The activity doesn’t have to be double. That was a mistake, which I’ve now corrected to a a number (integer) form. I do want to predict an outcome of a binary model.

@mlauber71 let me know what you think

@fath1 first I think you will have to sort out the thing with your test and training data. This seems strange.

When you just use the training data and split them and train a model you get quite decent values with GBM models. Since this data is unbalanced you might opt for AUCPR as the deciding metric if you want to focus on the top group of Active=1.

You will have to think about what precision you want to accept and where to put the threshold - this very much depends on what happens to the wrongly classified cases. In this example: what would it mean if the 23 cases which are considered by the model to be 1 are in fact 0 and you would have acted upon the decision.

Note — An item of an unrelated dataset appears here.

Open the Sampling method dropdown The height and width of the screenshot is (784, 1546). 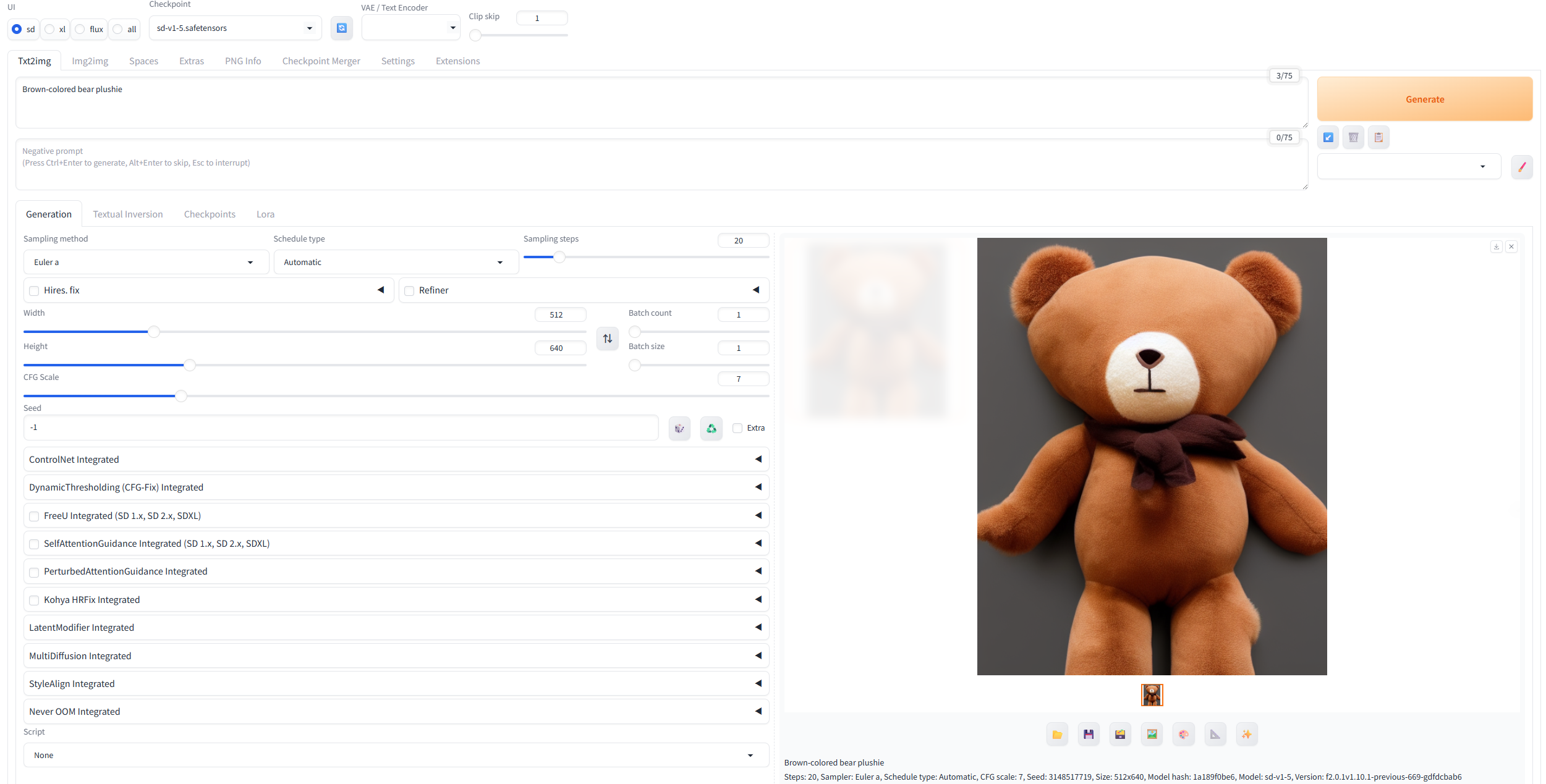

Then you might want to take a look at the data itself. I have no idea about the (business/scientific) domain of the case. With a quick GBM model 3 “Bits” take a significant amount of ‘explaining’ power. You might want to check with experts if this does make any sense. “Bit 9” is very prominent.

Since you have some 150+ variables you might think about some data engineering and data preparation. Maybe bring the number down to half of them. I have written an article about how to do that in an automatic way with the help of vtreat, but there are other techniques of dimension reduction (thread 1, thread 2).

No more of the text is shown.